Es el clásico juego de opuestos, que los mellizos suelen representar en cine. Agustín es el blanco, el civilizado, el buen burgués. Pedro, el bárbaro, lo oscuro y salvaje. Ambos quieren dejar de ser quienes son. Uno de ellos, en el sentido más literal. Huyendo de sí mismo, Agustín ocupará el lugar de su hermano, viajando de lo civilizado a lo salvaje, de modo también literal. Abandona su departamento de Recoleta para hundirse en el delta del Tigre. Un Tigre donde el turismo ABC1 de Nordelta se extravía en el pajonal, las casitas menesterosas, la vida semisalvaje. Y, en este caso, delictuosa, gracias a los servicios de cierto secuestrador local llamado Adrián (Daniel Fanego) y su brazo derecho, Rubén (Javier Godino, el asesino de El secreto de sus ojos). “Siempre fuiste un cagón”, le escupe Adrián a Agustín, empujándolo a comportarse de un modo que ni él mismo sabía que podía. Si se sentía entrampado en su vida anterior, más lo está ahora, forzado a hacer lo que no quiere, ni le sale.

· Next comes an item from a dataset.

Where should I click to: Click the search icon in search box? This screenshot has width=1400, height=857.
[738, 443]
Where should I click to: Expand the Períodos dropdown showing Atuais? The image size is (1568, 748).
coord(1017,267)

Tampoco le sale del todo a la película lo que se propuso. Todo suena un poco o muy forzado (según el caso) en Todos tenemos un plan. Tanto los resortes argumentales (el cliché de los mellizos, el corte más que abrupto que Agustín decide darle a su vida y la de su hermano, esos poco convincentes secuestros y secuestradores) como el propio pathos, que parecería no terminar de decidirse entre el drama de pareja, el tema de la identidad o el de la culpa, lo romántico (aportado por la relación entre Agustín y Rosita, una chica del Tigre) o lo policial. Las actuaciones lucen entre indecisas y tropezadas. Viggo Mortensen, que de niño vivió en el Chaco, habla como porteño en su vida privada, así que hacerlo aquí no representa para él ningún problema. “¿Qué hacés, boludo?”, le dice al hermano, y suena totalmente auténtico. Lo que le cuesta, donde se lo percibe infrecuentemente “actuado”, es en el papel del seco y brutal Pedro. La incomodidad se advierte también en Soledad Villamil, sobre todo en las escenas en las que tiene que violentarse. No es el caso de Sofía Gala –actriz de muy cinematográfica fluidez– ni de Daniel Fanego, que tal como en ¡Atraco! proyecta sobre su personaje, sin demasiado esfuerzo, una sombra francamente inquietante. Desde ya que los rubros técnicos son de primera: no son de acabado los problemas de Todos tenemos un plan.